The real power of mint came into its own in my ‘smoking years’ , sadly I don’t mean I was irresistible!! I am referring to the imbibing of the nasty nicotine (now thankfully a past habit). In my Community Midwife years I used to teach pregnant mums pre-natal relaxation classes and it was at this time that I adopted the Mint Imperial as a close ally. You see I was very good at the ‘getting them relaxed’ bit and  talking the would be mamma’s into sleepy submission.  I would get them into a snoozy position on their individual foam mats towards the end of the session, dim the lights, turn on the urn and nip out the back of the health centre for a ciggie. In fact I got it down to a fine art and could fit in 2 ciggies followed by 2 mint imperials  in the time it took the urn to boil.

Pong delusion

Like most smokers I was convinced I had covered up the smell with my minty buddy and nobody knew. I would pop back into the relaxed expectant ones; talk them round from their snooze with my voice intonations increasing in tune to the bubbling urn and we would all have the obligatory cuppa that marked the end of a session. Thus, over time I grew to like mints and gave up the ciggies.

Minty Irony

Now mints feature in every handbag and pocket. I even have different sized containers for the things, based on said handbags size so you see it is not just the tea I am addicted to!
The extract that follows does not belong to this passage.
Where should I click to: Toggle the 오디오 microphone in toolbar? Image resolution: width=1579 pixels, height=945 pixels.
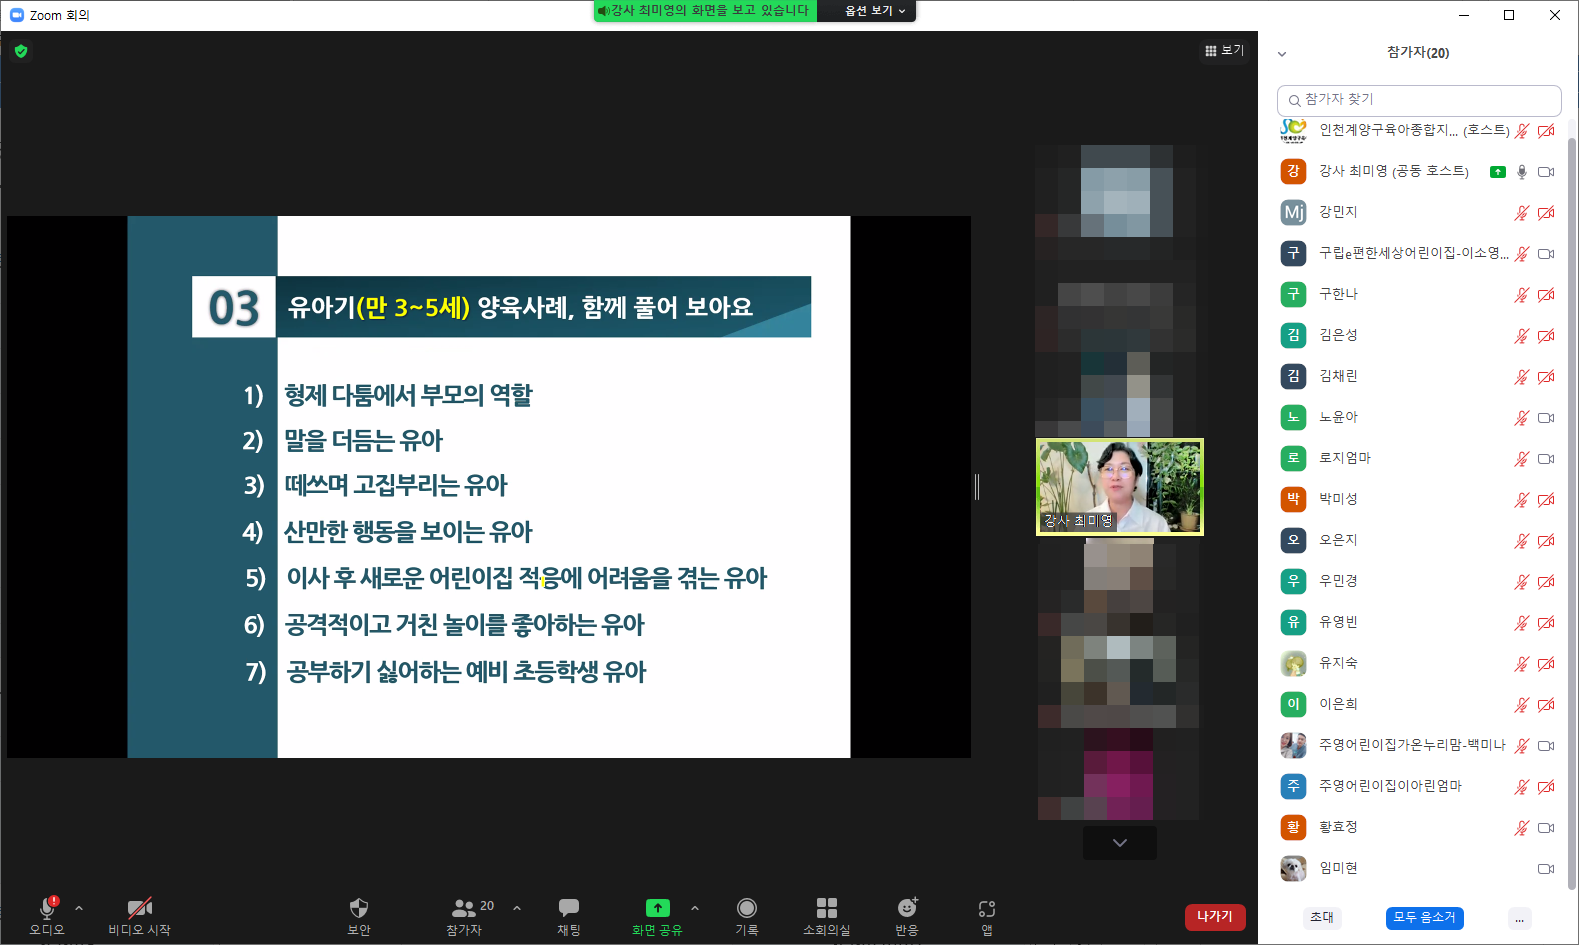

The real irony though comes from my lack of green thumbs when it comes to the mint genus. You will be familiar with what they say about mint plants “they grow like weeds”, “they pop up everywhere and spread”…etc etc…. and I consider myself a bit of a gardener; but not when it comes to mint.

Yes, its official: I can kill mint!….and I don’t even need to do anything to it, just my presence in its general vicinity seems to makes it shrivel up and vanish. To date we have 5 varieties in the garden, now all safely in an isolated exclusion zone (from which I am verboten ) and under the care of ‘Himself”…….. I will stick with growing the easy stuff, like Orchids and Bok Choy.

*Mindful of the power of habit persuasion and its effects on  taste buds….and learned how hyper dogs get when you feed them sugar!